Because NPI has ballooned so in the last decade, explorers and developers have not looked for conventional nickel deposits. There is a true lack of development-stage nickel projects with conventional sulphide deposits that could be built to fill supply gaps.

Current mine-specific supply issues. The biggest producer of NPI in the Philippines just ran out of ore. The Ramu project in Papua New Guinea is temporarily suspended, which removes 35,000 tonnes of annual nickel supply.

This is what happens when a market is persistently undersupplied. But as you can see, the decline accelerated in the last two years, and stockpiles dropped off a cliff a few weeks ago.

The cliff is likely the result of panic buying and/or stockpiling ahead of the Indonesian ban.

I told you it was complicated!

Complicated is normal for nickel, which has a long track record of extreme price moves. In 2008 a supply shortage drove the price as high as US$22 per pound before steel mills found substitutes, seven including manganese, and within 18 months the price was back at US$4.50 per pound. (The Great Financial Crisis likely exacerbated the price decline.)

The Bear Case

The key question on this side is: To what extent is speculation driving nickel?

If speculators are pushing the price up, entering the space now is risky because (1) speculative tides turn fast and (2) that turn would likely transpire in the next six to nine months. Indonesia’s ban comes into effect Jan. 1, so over the next six months the impacts start to play out.

It’s clear that stockpile drawdowns are at least in part because smelters and speculators have been stockpiling metal privately. That metal will be used or sold to ease any nickel price jumps.

If increased physical metal availability coincides with the absence of speculative upside pressure, nickel could turn down fast.

On top of all that, there are reasons to believe (1) stainless steel demand will weaken to end this year, (2) EV demand is taking longer to ramp than expected, (3) scrap usage is increasing, and (4) rising backwardation alongside falling physical premiums is a sign that actual demand is lower than perceived.

The fourth point above needs some explaining. In a tight market, limited stockpiles lead to backwardation – people paying more for metal today than in the future. Backwardation should only happen when the current physical market is very tight. If that’s the case, there should also be high physical premiums, which are extra amounts paid for actual metal now (rather than paper metal).

What's weird about nickel is that premiums are down sharply, from $200 per tonne a few months ago to negative $50 per tonne today. It’s the first time premiums have ever gone negative in China and something that is very rare across the metals complex. European nickel briquette premiums are also down 80% in recent months.
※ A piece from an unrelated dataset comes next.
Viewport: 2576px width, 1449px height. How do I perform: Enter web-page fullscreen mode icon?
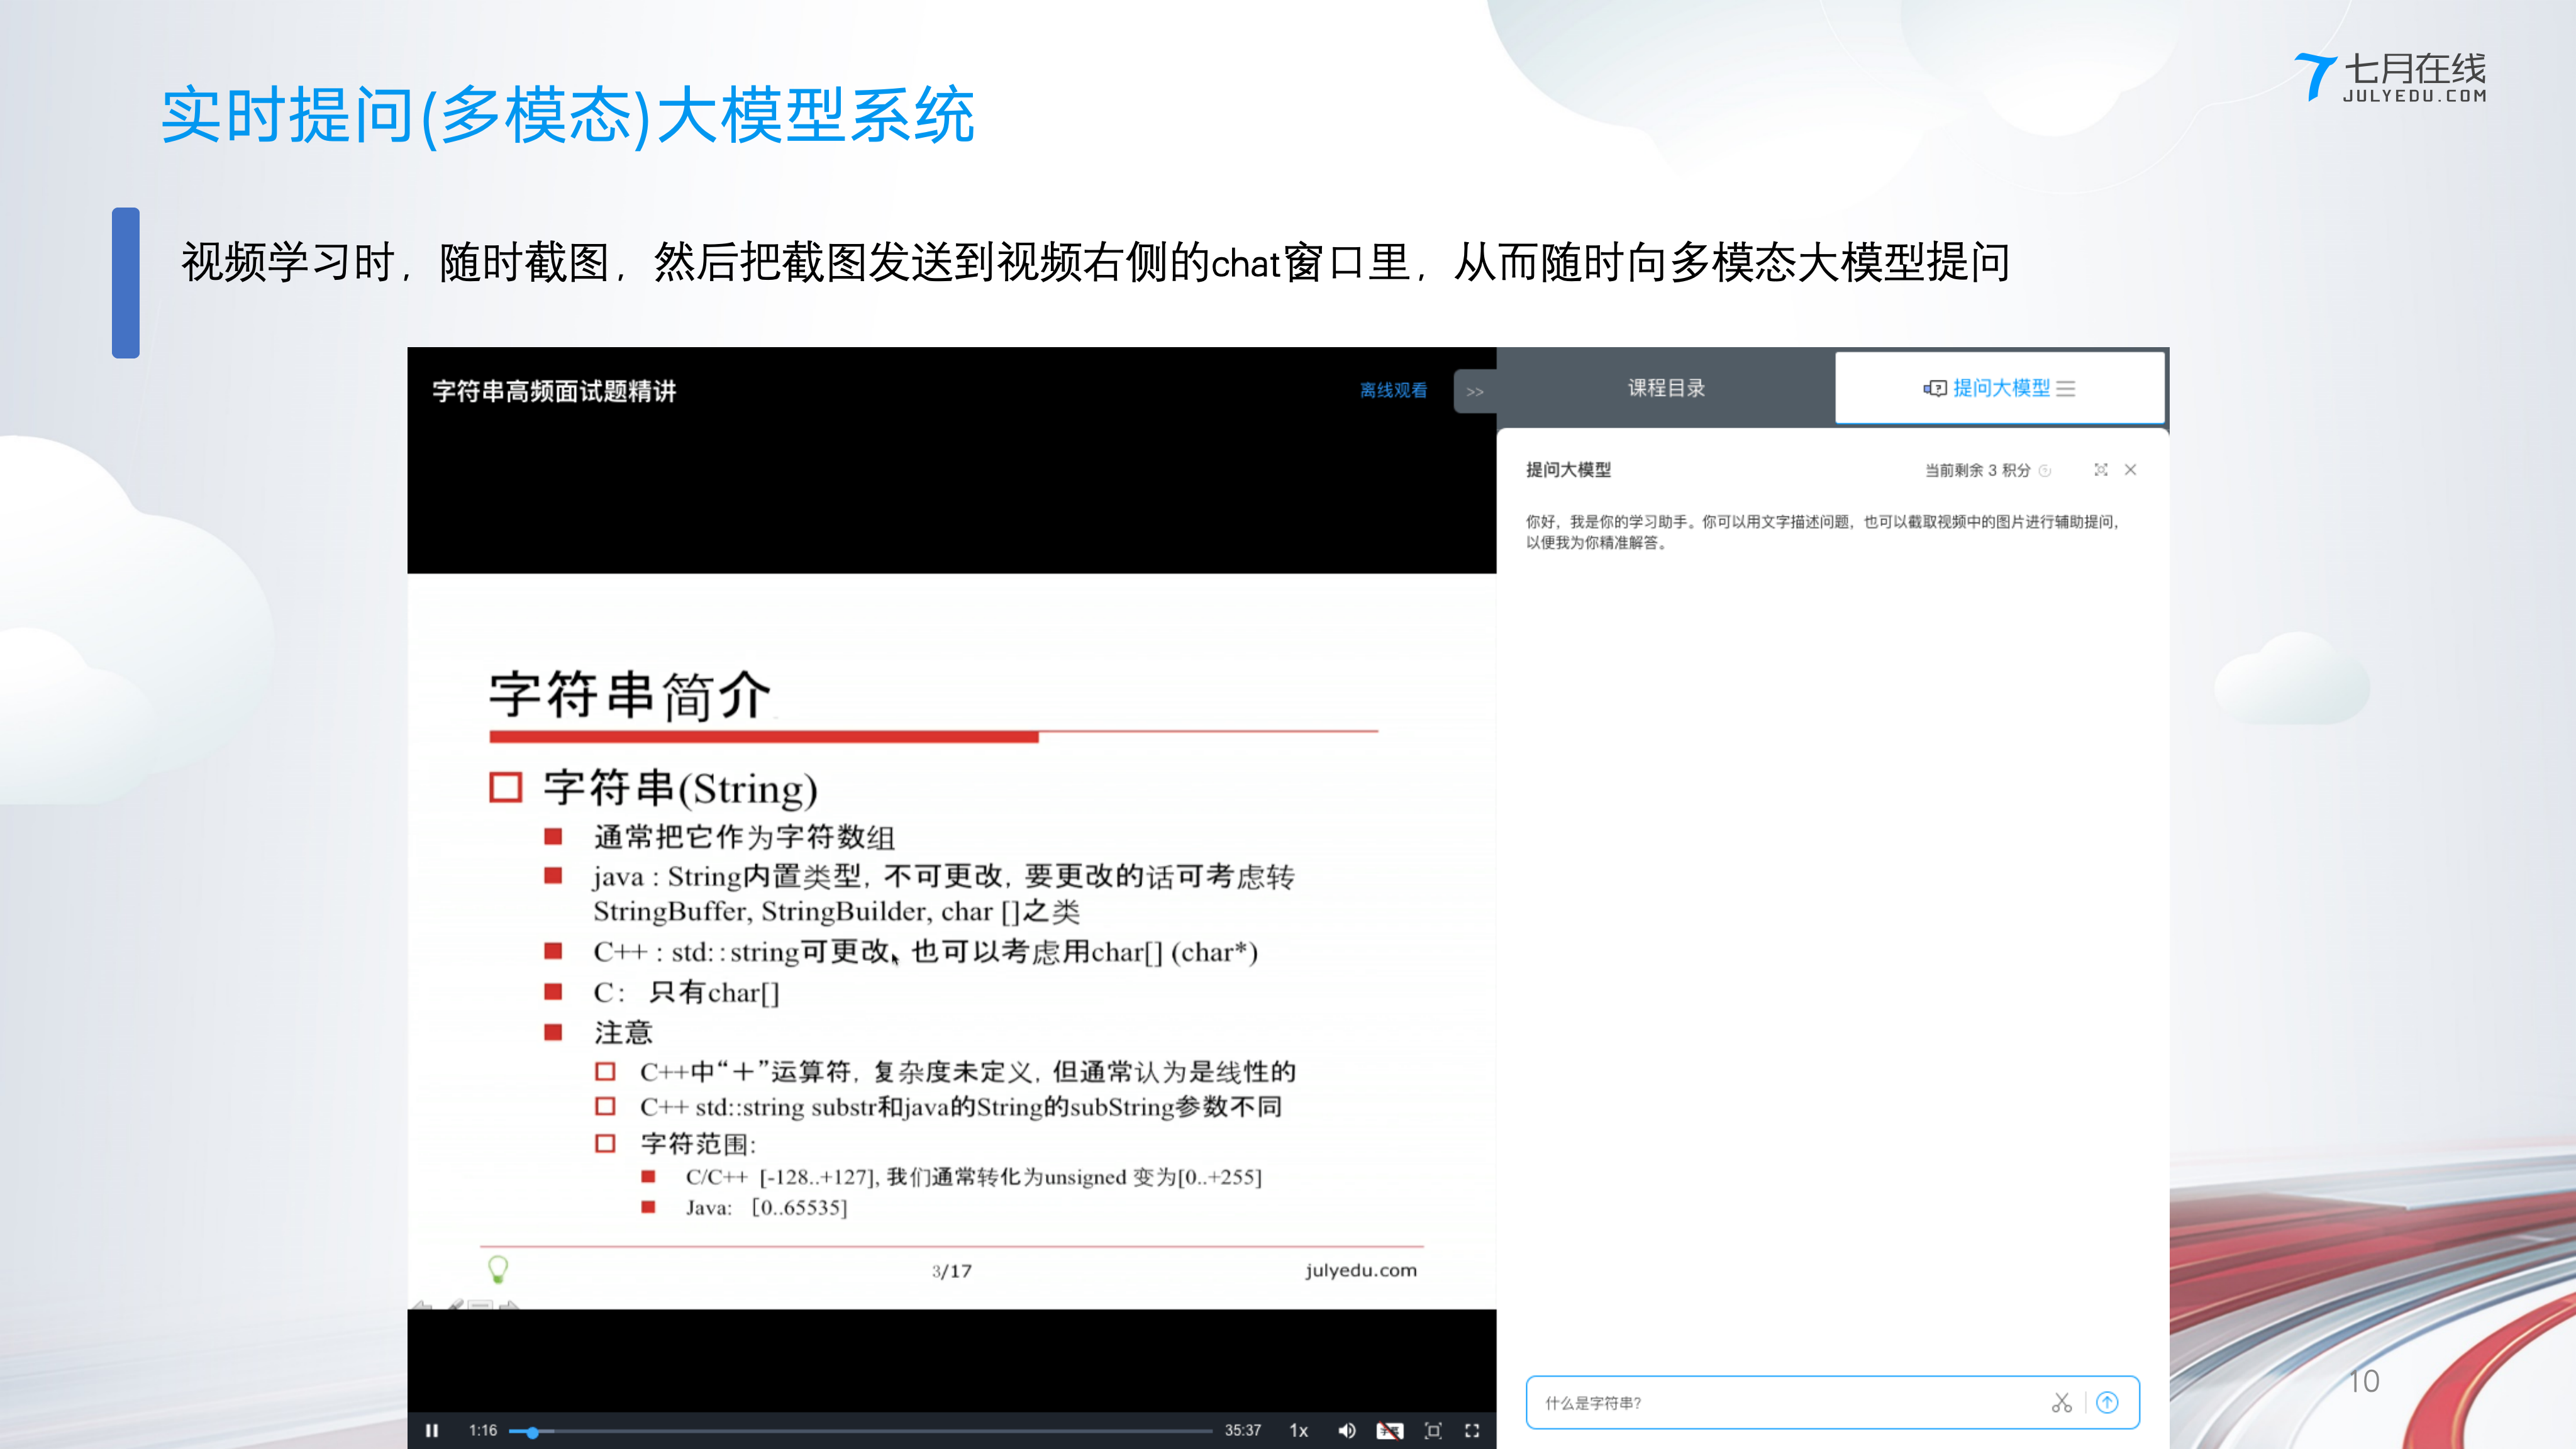click(1432, 1430)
The dark blue line below shows physical premiums. The light blue line shows the difference between current and three-month nickel prices; a positive Cash-3M is backwardation.

This suggests:

· The physical market is not that tight

· Speculation in the paper market is driving the price

· Speculation is not simply investors; nickel users and producers are also playing games (stockpiling) to boost the price. When they stop, the price will lose ground rapidly.

The Bottom Line

Nickel may or may not continue its bull run from here. The fact the physical premiums are so low when prices have gained so much and the paper market is in backwardation is definitely concerning, enough that I am not ready to enter the space right now. The fact that nickel spot price recently stepped back almost 10% reinforces my outlook.

However, in the medium and long term this is a market that has good opportunity. Stainless steel demand growth is reliable. The battery space will need more and more Class I nickel with each year. The pipeline of new projects is very limited, especially if you (like me) see China struggling with its nickel laterite output mines and HPAL facilities.

I might be wrong and my hesitation on entering now may mean missing out on near term upside, but such decisions are common in this sector!